Cluster High Availability

We had an incident today with Elastic and High Availability was a total failure for 4 minutes when 1 of the nodes died, causing rather large issues on our end as all search queries failed for any indexes with the primary shard on the node that failed.

The cluster has 4 data nodes, 2 query nodes.
discovery.zen.minimum_master_nodes is set to 2 and all nodes are node.master true.

All shards have 1 replica, so when 1 data node died, why did all search queries fail for any indexes where the primary shard was on the affected node?

Do you mean you have 6 master-eligible nodes? If so, you must set discovery.zen.minimum_master_nodes: 4. Your cluster is at serious risk of data loss and all sorts of other weird issues if you set it too low.

The difference between primary and replica is not relevant to searches; moreover one replica will immediately be promoted to primary when the node holding the current primary leaves the cluster.

Apart from that, there's not much to go on here. Can you share more details?

Thank you David.

I can share more details, just let me know what you require.

Also, just spoke to Max Bashlawi and we are now looking at getting someone in to consult and review our infrastructure / config as we feel it needs to be fine tuned more accurately.
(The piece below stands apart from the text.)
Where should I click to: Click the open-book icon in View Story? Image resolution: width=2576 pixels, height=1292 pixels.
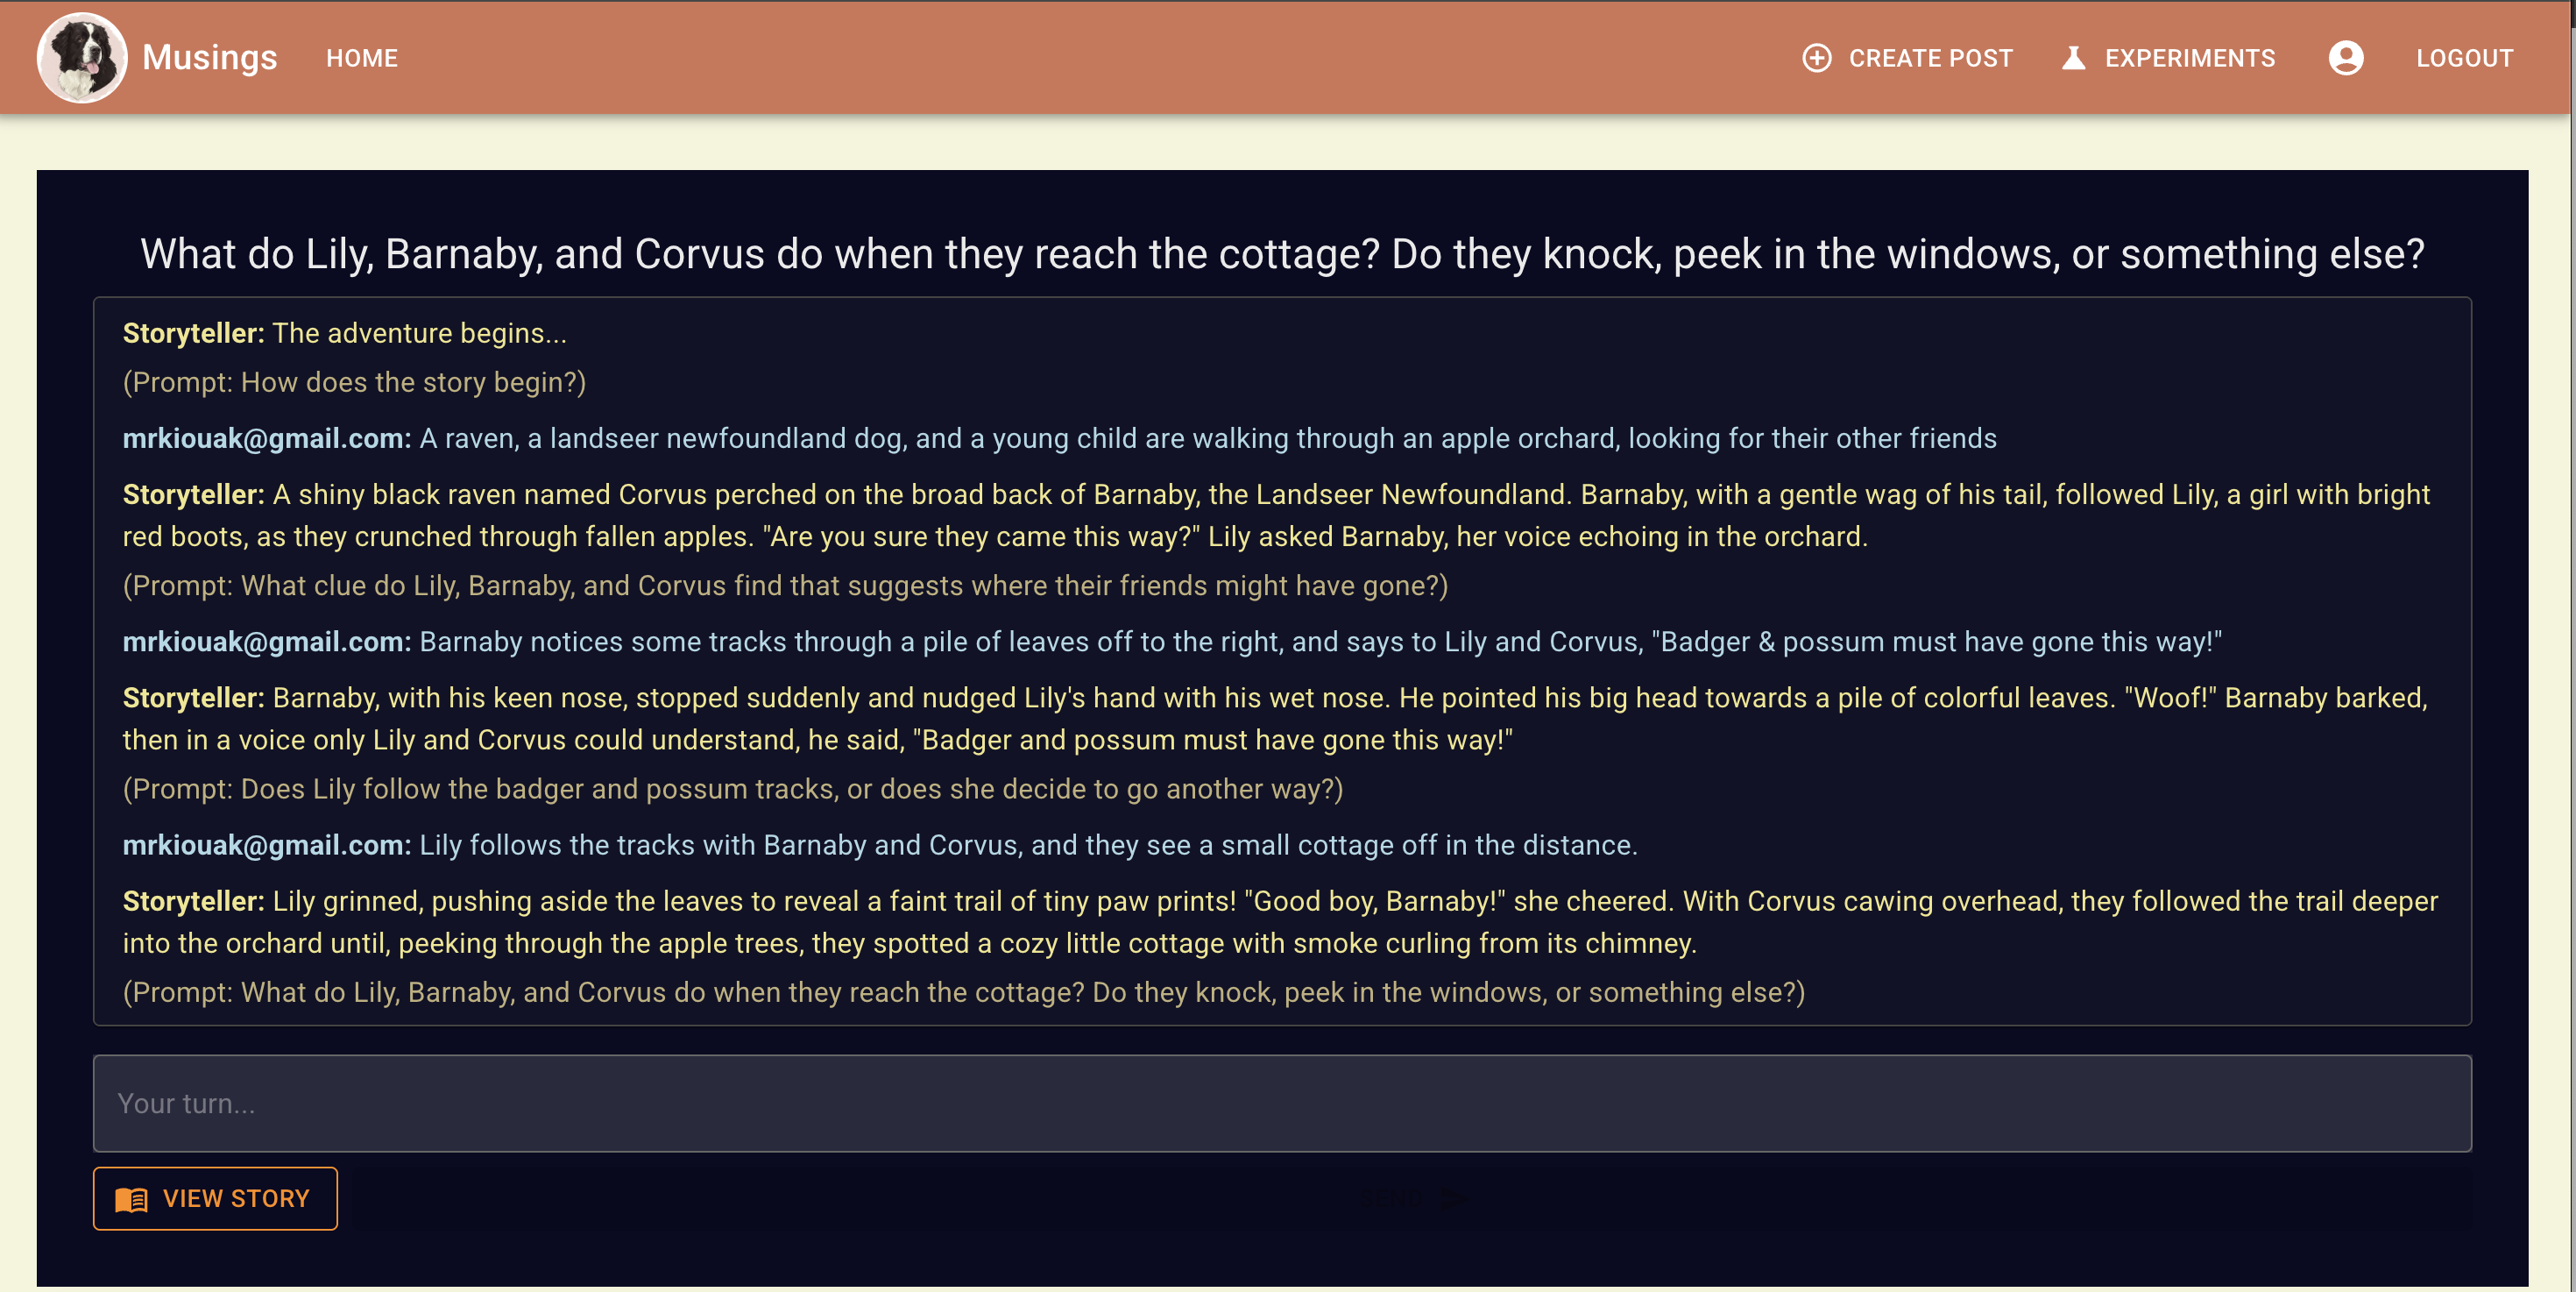click(x=131, y=1199)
Just did a RTFM and found what you are referring to: https://www.elastic.co/guide/en/elasticsearch/reference/6.8/discovery-settings.html#minimum_master_nodes

(master_eligible_nodes / 2) + 1

I will revise our clusters immediately.

1 Like

Sorry I forgot to add a link to the relevant manual page, but yes the one you linked is the right one.

I'm sure the consulting team will do a fine job, and it's probably best for me to leave further investigation to them. Their job will be a good deal easier if you can share with them all the relevant logs and any other evidence you can gather from the time of your outage.

This topic was automatically closed 28 days after the last reply. New replies are no longer allowed.